=== Entries shown ===
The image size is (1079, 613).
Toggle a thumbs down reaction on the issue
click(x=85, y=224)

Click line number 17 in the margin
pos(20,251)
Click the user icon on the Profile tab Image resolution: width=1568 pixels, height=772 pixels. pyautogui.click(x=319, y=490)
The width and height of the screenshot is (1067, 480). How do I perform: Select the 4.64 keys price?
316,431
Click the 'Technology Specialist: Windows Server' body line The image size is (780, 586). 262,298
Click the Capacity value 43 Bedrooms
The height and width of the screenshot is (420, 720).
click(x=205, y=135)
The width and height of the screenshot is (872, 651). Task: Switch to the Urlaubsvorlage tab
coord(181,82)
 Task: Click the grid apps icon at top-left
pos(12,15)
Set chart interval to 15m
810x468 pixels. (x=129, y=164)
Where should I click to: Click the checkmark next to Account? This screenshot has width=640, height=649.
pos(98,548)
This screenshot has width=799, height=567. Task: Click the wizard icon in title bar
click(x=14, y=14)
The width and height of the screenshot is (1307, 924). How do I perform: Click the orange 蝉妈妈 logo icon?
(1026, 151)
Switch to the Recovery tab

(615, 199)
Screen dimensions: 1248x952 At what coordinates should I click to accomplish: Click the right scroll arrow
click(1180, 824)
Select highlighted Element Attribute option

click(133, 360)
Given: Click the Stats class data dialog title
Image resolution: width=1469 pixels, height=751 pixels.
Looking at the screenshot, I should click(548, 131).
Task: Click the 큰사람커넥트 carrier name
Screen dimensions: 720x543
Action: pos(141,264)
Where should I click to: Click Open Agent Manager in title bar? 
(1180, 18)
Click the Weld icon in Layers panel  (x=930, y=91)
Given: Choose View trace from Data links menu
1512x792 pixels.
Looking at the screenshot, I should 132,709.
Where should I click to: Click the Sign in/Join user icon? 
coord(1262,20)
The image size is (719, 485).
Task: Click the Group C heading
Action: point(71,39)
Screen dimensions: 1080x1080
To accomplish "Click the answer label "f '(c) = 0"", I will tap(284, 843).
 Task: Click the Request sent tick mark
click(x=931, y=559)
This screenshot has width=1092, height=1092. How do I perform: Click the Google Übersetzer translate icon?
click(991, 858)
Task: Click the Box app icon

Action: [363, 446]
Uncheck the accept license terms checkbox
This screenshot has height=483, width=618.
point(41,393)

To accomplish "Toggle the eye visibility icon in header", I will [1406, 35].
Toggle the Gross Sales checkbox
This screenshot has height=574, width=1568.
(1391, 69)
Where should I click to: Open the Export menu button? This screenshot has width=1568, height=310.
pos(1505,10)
===
- Task prompt: Rewrite every line of the records above as a numbered list, leaving out the blank lines.

- Result for this exercise:
1. The image size is (1079, 613).
2. Toggle a thumbs down reaction on the issue
3. click(x=85, y=224)
4. Click line number 17 in the margin
5. pos(20,251)
6. Click the user icon on the Profile tab Image resolution: width=1568 pixels, height=772 pixels. pyautogui.click(x=319, y=490)
7. The width and height of the screenshot is (1067, 480). How do I perform: Select the 4.64 keys price?
8. 316,431
9. Click the 'Technology Specialist: Windows Server' body line The image size is (780, 586). 262,298
10. Click the Capacity value 43 Bedrooms
11. The height and width of the screenshot is (420, 720).
12. click(x=205, y=135)
13. The width and height of the screenshot is (872, 651). Task: Switch to the Urlaubsvorlage tab
14. coord(181,82)
15.  Task: Click the grid apps icon at top-left
16. pos(12,15)
17. Set chart interval to 15m
18. 810x468 pixels. (x=129, y=164)
19. Where should I click to: Click the checkmark next to Account? This screenshot has width=640, height=649.
20. pos(98,548)
21. This screenshot has width=799, height=567. Task: Click the wizard icon in title bar
22. click(x=14, y=14)
23. The width and height of the screenshot is (1307, 924). How do I perform: Click the orange 蝉妈妈 logo icon?
24. (1026, 151)
25. Switch to the Recovery tab
26. (615, 199)
27. Screen dimensions: 1248x952 At what coordinates should I click to accomplish: Click the right scroll arrow
28. click(1180, 824)
29. Select highlighted Element Attribute option
30. click(133, 360)
31. Given: Click the Stats class data dialog title
32. Image resolution: width=1469 pixels, height=751 pixels.
33. Looking at the screenshot, I should click(548, 131).
34. Task: Click the 큰사람커넥트 carrier name
35. Screen dimensions: 720x543
36. Action: pos(141,264)
37. Where should I click to: Click Open Agent Manager in title bar? 
38. (1180, 18)
39. Click the Weld icon in Layers panel  (x=930, y=91)
40. Given: Choose View trace from Data links menu
41. 1512x792 pixels.
42. Looking at the screenshot, I should 132,709.
43. Where should I click to: Click the Sign in/Join user icon? 
44. coord(1262,20)
45. The image size is (719, 485).
46. Task: Click the Group C heading
47. Action: point(71,39)
48. Screen dimensions: 1080x1080
49. To accomplish "Click the answer label "f '(c) = 0"", I will tap(284, 843).
50.  Task: Click the Request sent tick mark
51. click(x=931, y=559)
52. This screenshot has width=1092, height=1092. How do I perform: Click the Google Übersetzer translate icon?
53. click(991, 858)
54. Task: Click the Box app icon
55. Action: [363, 446]
56. Uncheck the accept license terms checkbox
57. This screenshot has height=483, width=618.
58. point(41,393)
59. To accomplish "Toggle the eye visibility icon in header", I will [1406, 35].
60. Toggle the Gross Sales checkbox
61. This screenshot has height=574, width=1568.
62. (1391, 69)
63. Where should I click to: Open the Export menu button? This screenshot has width=1568, height=310.
64. pos(1505,10)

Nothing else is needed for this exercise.